Data items
|---|
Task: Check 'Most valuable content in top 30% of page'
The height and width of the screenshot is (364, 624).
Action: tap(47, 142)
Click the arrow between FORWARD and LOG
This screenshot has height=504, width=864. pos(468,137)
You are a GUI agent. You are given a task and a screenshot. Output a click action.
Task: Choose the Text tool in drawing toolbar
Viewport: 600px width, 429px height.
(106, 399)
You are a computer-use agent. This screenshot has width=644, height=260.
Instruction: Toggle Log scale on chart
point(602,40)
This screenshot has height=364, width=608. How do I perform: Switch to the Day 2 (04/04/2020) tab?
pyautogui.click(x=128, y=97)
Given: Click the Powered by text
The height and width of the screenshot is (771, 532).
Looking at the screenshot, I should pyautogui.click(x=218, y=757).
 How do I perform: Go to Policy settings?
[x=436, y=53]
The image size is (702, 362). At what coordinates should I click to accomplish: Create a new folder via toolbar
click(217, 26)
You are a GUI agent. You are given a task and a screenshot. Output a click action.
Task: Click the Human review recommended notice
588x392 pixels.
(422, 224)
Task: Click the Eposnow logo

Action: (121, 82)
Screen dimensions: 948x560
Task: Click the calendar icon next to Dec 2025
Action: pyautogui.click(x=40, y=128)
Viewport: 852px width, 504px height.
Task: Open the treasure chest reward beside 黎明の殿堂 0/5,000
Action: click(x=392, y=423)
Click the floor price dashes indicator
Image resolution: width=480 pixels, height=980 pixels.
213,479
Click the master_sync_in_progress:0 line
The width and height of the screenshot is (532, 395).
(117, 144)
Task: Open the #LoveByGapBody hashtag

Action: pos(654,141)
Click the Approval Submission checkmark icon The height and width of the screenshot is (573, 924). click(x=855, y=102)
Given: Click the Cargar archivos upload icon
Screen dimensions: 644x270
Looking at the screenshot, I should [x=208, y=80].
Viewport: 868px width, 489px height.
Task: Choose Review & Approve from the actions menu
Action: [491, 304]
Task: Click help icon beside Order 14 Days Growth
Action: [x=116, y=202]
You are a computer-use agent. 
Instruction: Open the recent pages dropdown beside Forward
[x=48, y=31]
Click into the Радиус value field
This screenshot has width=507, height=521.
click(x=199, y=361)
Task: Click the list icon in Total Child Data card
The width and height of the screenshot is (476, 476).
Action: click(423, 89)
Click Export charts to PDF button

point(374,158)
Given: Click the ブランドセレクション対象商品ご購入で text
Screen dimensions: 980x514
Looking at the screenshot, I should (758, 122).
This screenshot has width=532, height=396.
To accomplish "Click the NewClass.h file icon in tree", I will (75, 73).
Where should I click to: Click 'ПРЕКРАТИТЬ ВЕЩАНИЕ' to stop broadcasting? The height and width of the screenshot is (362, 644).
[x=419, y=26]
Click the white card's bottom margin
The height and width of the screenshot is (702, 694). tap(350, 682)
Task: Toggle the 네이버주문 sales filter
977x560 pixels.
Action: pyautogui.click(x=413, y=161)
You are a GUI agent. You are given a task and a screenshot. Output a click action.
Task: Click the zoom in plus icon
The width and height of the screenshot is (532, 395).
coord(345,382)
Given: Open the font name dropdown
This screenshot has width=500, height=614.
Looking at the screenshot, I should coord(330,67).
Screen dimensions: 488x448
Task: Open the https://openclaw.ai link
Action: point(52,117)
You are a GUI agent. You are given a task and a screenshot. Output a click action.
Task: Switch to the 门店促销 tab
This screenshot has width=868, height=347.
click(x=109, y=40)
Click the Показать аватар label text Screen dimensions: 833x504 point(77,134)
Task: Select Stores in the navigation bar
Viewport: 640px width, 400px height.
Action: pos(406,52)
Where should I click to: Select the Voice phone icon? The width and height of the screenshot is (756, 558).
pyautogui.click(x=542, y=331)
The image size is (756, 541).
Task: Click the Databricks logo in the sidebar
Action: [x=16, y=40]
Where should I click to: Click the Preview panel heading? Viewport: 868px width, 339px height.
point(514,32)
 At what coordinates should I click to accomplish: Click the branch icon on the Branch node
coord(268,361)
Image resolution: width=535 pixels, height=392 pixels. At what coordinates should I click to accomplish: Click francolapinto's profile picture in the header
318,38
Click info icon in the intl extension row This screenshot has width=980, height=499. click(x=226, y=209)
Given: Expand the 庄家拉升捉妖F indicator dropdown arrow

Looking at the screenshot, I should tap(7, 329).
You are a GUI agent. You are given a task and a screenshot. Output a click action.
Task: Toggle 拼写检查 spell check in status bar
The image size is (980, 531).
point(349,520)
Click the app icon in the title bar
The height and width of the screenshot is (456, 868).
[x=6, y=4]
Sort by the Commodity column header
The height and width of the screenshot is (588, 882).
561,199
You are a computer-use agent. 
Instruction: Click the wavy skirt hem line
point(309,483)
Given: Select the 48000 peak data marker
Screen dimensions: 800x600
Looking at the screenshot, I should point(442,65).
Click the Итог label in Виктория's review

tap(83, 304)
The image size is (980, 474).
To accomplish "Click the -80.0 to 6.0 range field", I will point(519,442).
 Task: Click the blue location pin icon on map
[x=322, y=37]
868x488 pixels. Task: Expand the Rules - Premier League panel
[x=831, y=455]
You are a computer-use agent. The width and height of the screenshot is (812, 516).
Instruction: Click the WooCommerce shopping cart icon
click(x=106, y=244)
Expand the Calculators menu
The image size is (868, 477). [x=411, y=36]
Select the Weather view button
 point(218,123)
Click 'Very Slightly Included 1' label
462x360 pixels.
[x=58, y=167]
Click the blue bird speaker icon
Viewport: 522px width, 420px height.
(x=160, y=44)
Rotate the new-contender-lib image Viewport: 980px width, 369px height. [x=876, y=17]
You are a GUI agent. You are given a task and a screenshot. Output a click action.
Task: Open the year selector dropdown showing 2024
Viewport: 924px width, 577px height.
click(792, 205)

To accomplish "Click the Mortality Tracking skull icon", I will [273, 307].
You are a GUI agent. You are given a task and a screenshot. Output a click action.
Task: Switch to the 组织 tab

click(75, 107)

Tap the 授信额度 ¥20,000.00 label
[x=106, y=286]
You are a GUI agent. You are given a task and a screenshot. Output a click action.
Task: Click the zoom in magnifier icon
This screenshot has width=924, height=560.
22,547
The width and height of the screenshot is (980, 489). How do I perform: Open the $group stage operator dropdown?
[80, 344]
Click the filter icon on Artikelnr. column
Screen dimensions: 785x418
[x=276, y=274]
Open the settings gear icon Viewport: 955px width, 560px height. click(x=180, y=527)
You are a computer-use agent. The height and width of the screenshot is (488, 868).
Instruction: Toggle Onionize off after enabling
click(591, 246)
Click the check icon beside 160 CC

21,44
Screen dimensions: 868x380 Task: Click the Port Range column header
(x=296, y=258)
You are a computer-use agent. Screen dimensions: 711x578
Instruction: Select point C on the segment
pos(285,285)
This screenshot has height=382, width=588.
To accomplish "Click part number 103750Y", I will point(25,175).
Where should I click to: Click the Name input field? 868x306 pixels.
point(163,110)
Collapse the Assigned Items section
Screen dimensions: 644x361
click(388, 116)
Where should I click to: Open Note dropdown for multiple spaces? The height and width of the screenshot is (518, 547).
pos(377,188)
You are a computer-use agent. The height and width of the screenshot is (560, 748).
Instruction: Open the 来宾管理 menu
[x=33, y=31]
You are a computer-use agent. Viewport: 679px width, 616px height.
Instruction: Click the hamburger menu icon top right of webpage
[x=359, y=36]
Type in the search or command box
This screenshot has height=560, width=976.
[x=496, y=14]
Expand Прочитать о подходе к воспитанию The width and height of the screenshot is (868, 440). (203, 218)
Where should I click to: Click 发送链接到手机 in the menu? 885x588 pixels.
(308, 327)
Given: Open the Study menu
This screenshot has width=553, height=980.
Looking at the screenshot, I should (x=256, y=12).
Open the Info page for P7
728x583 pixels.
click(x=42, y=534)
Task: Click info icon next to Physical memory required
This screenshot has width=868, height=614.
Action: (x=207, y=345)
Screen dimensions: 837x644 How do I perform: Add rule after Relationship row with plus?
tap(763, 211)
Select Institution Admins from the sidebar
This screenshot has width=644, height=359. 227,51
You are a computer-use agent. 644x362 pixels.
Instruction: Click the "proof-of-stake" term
|---|
■ WHAT YOU ARE ASKED TO DO
From the data above, copy every line where "computer" appears.

■ RESPONSE TO THIS EXERCISE
You are a computer-use agent. This screenshot has width=644, height=260.
You are a computer-use agent. 
You are a computer-use agent. 
You are a computer-use agent. The width and height of the screenshot is (812, 516).
You are a computer-use agent. The height and width of the screenshot is (488, 868).
You are a computer-use agent. Screen dimensions: 711x578
You are a computer-use agent. The height and width of the screenshot is (560, 748).
You are a computer-use agent. Viewport: 679px width, 616px height.
You are a computer-use agent. 644x362 pixels.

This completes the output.